Juninho caused the first alert, shimmying past Stefan Schwarz inside the Boro half and slicing through the rest of the Sunderland midfield before slipping the ball to Christian Ziege on the left edge of the area. The German wing-back eluded Butler's challenge, but was dispossessed by the covering Steve Bould before he could unleash one of his fearsome left- foot shots.

The first attempt on either goal came in the 12th minute, as Keith O'Neill crossed from the left and Brian Deane sent a looping header a foot wide of Sorensen's right-hand post. But for several minutes the contest then descended to the base level of a bitter local dispute. It was all sparked by Deane crashing to the ground, an inch or two outside the Sunderland box, under challenge from Butler. The big defender stood over the poleaxed striker making his feelings clear and then fell to earth himself when Deane clearly elbowed him as the pair squared up again in the goalmouth. Both were yellow-carded, but the whiff or cordite remained in the air as Sunderland finally settled into something resembling their customary slick-passing stride.
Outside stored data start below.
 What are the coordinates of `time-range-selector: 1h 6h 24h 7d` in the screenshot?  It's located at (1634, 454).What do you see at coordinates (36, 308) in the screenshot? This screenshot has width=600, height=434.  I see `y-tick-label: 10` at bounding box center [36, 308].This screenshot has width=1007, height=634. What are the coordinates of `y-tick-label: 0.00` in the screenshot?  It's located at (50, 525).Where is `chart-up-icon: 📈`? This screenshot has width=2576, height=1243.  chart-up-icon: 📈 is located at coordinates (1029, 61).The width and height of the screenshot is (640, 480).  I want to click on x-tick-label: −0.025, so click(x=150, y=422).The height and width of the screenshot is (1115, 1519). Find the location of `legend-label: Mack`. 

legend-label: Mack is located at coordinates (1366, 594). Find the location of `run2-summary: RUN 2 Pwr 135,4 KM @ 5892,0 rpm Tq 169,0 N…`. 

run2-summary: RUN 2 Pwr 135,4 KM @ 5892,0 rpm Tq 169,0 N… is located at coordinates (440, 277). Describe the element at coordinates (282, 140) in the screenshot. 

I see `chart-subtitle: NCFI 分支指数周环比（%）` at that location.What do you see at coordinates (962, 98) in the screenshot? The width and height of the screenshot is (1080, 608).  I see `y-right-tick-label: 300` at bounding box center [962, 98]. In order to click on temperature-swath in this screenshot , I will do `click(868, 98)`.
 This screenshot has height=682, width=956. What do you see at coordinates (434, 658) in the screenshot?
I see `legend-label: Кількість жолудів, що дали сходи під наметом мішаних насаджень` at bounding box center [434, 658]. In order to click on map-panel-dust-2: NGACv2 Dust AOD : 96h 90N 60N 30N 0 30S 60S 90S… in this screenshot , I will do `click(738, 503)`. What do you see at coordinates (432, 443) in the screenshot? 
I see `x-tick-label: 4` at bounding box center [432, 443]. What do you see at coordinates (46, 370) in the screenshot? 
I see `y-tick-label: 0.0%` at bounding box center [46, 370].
They ought to have taken the lead in the 25th minute, but Phillips, after eluding Gary Pallister out on the left, failed to produce a clinical finish as he cut into the penalty area, firing tamely into the arms of Schwarzer. Sunderland, it seemed, were taking control.

But they suffered an almighty jolt in the 33rd minute. Chris Makin's crude challenge on Ricard fully merited a yellow card and the right-back only had himself to blame as he made his inevitable departure, having been booked 12 minutes earlier for stupidly disputing a free-kick awarded against him. Still, it could have been worse for Reid's men at half-time. From the free-kick that followed, Ziege dispatched a sweeping left-foot shot which Sorensen only just managed to tip over and then the hapless Ricard headed wide with the Sunderland goal at his nominal mercy.

Sunderland were the brighter in the initial stages of the second half, but were soon suffering from their numerical disadvantage. Juninho shot over the visitors' bar from the edge of the area, O'Neill had a left- foot drive pushed into the side-netting by Sorensen and Deane miscued from 15 yards. Sunderland were under constant threat as the red tide swept swept forward, though they did manage to relieve the pressure on occasions - even before the dramatic final 15 minutes.